Teenage Drug and Alcohol Abuse: The Latest Trends
Teenage drug and alcohol abuse often follows disconcerting trends, which evolve and change over time. In today’s wired society, these trends can go viral before parents and professionals even know they are happening. In a matter of minutes, teenagers can view tutorials on anything, from lighting a cigarette to the dangerous new fad of ‘smoking’ alcohol. Let’s address this escalating trend and look at how it is affecting today’s teenagers.
Teenage Drug and Alcohol Abuse: Smoking Alcohol
Instead of the traditional method of imbibing alcohol – drinking it – teenagers are experimenting with a risky new way of smoking alcohol. Teens inhale or ‘smoke’ alcoholic vapors and feel the effects almost immediately. YouTube is littered with how-to videos that teach people exactly how to do it, right from their personal devices. It can easily be done at home with a jar and a bicycle pump, and the novelty of the trend may be part of the appeal for teens. Just as with drinking alcohol, smoking alcohol can be highly addictive. This trend first appeared decades ago, but there has been a resurgence over the last 18 months.
Teenage drug and alcohol abuse is rife with myths among the teens themselves, who often do not know the facts. Some teens believe that smoking alcohol helps you lose weight by reducing the number of calories consumed. Others believe that you can easily deceive parents and police if you become drunk through smoking alcohol, as opposed to drinking it. Furthermore, teens may believe that smoking alcohol is legal, because you’re not actually drinking it. None of these myths are true.

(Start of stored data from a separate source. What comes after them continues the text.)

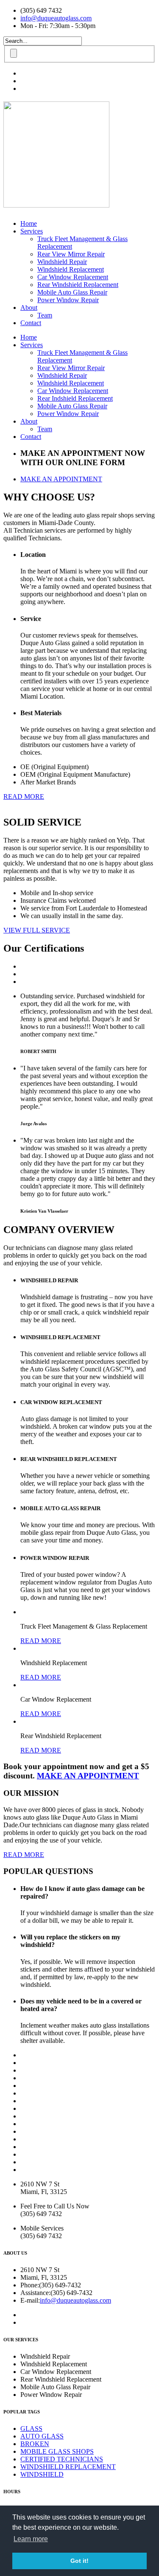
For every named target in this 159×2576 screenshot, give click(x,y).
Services (31, 231)
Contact (30, 322)
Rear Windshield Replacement (77, 284)
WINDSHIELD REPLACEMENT (68, 2466)
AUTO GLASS (42, 2436)
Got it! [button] (79, 2560)
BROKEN (34, 2443)
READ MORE (40, 1640)
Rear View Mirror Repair (71, 254)
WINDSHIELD (42, 2474)
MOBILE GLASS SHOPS (57, 2451)
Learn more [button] (31, 2538)
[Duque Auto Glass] (56, 203)
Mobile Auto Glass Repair (72, 292)
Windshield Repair (62, 261)
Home (28, 223)
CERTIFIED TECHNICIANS (61, 2459)
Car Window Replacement (72, 277)
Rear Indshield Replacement (75, 398)
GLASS (31, 2428)
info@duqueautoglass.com (56, 18)
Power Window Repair (68, 299)
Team (44, 315)
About (28, 307)
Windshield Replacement (70, 269)
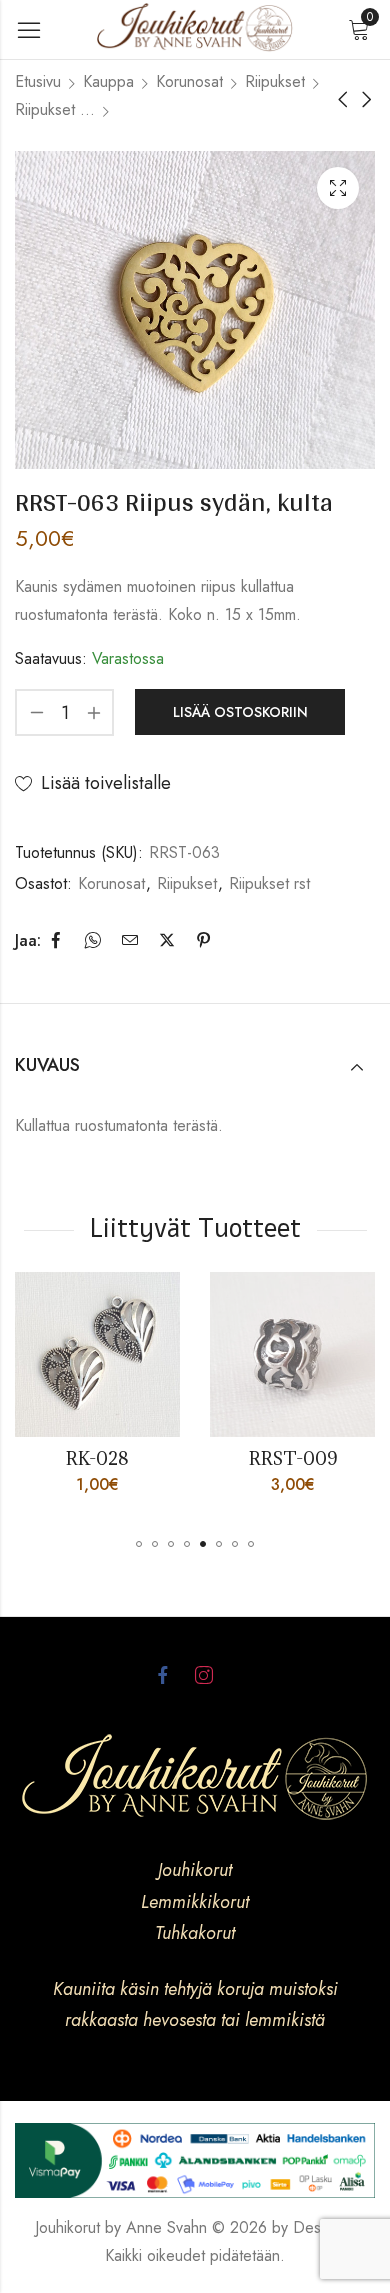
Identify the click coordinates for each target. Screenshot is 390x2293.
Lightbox (338, 188)
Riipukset (275, 81)
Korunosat (189, 81)
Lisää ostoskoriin (240, 712)
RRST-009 (186, 1458)
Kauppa (108, 81)
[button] (139, 1544)
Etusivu (38, 81)
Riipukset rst (55, 109)
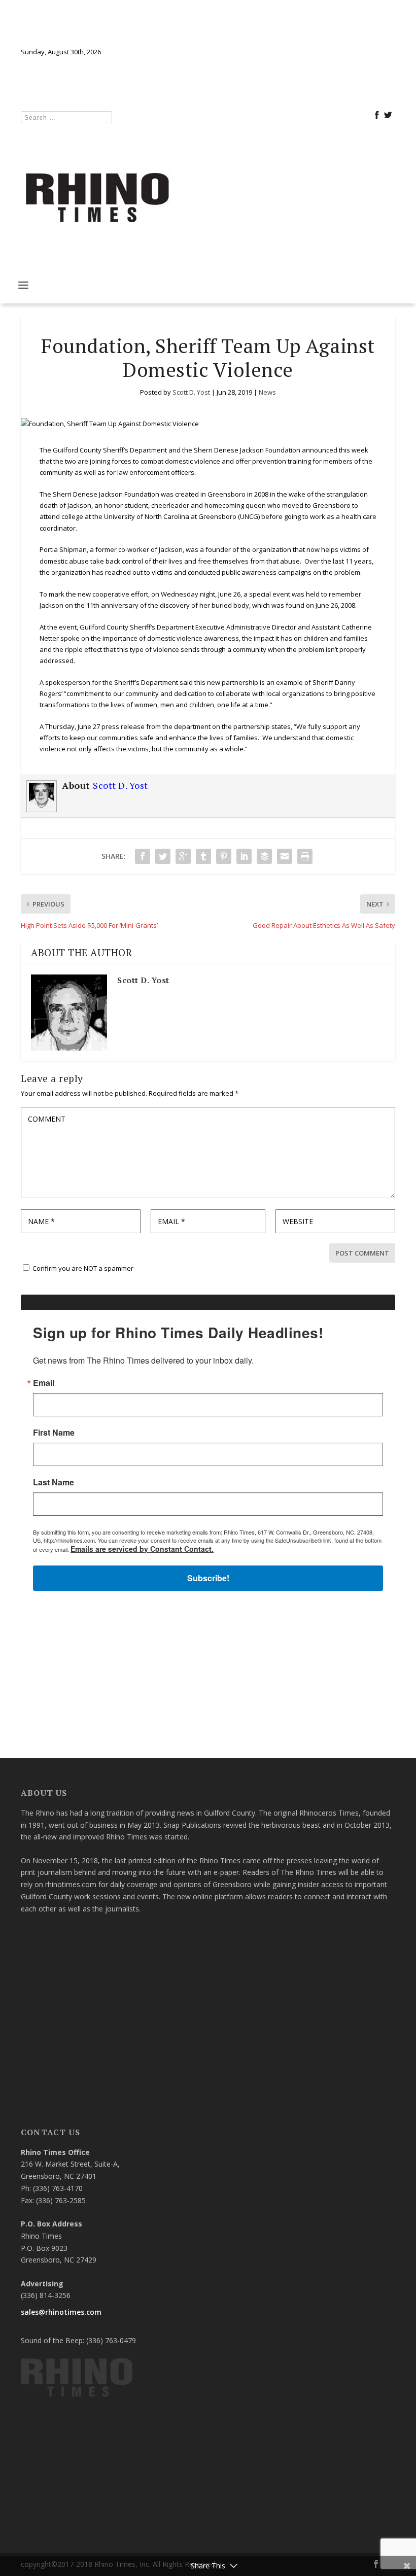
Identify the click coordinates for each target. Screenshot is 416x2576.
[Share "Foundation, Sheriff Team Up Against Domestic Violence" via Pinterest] (224, 856)
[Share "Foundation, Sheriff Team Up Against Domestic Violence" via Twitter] (163, 856)
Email (43, 1383)
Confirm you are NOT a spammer (82, 1268)
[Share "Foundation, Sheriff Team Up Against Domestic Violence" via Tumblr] (203, 856)
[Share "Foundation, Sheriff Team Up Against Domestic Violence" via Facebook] (142, 856)
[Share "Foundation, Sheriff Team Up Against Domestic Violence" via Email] (284, 856)
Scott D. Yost (191, 392)
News (267, 392)
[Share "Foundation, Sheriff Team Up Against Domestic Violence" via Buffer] (264, 856)
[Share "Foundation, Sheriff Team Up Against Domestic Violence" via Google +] (183, 856)
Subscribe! (208, 1578)
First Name (54, 1433)
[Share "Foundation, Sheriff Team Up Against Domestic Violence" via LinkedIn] (244, 856)
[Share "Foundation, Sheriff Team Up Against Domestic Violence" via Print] (305, 856)
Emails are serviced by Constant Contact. (142, 1549)
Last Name (53, 1482)
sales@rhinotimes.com (61, 2312)
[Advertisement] (208, 1679)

Teenage drug and alcohol abuse is often characterized by overdoing it, when a teen does not know their limits. When one drinks alcohol, it passes through the liver into the bloodstream. If someone drinks too much alcohol, it can trigger vomiting, which eliminates the poison from the body. When alcohol is smoked, the fumes go directly to the lungs without being metabolized. From there, it passes easily through the bloodstream to the brain, providing instant intoxication. It is difficult to tell when you’ve had too much, and the brain is unable to tell the body to vomit it out. Inhaling vaporized alcohol can also be detrimental to your lungs and nasal passages, as it can be dangerous to inhale a substance that could revert to a liquid form.
Experts do not yet know the numbers on how many teenagers have ended up in hospital as a result, because when a person suffers from alcohol poisoning, the method of ingesting it is not clear. Doctors fear that smoking alcohol can have irreparable consequences, including death. Unfortunately, bars in the US have adopted the trend and are legally selling a ‘Vaportini,’ using dry ice to create a potentially hazardous cocktail. Teenage drug and alcohol abuse is affected by adult actions. If we condone these behaviors, teens may perceive that they are not dangerous. Through education and raising awareness, we can combat these unsafe trends in teen drug and alcohol abuse, hopefully eliminating them from the social sphere.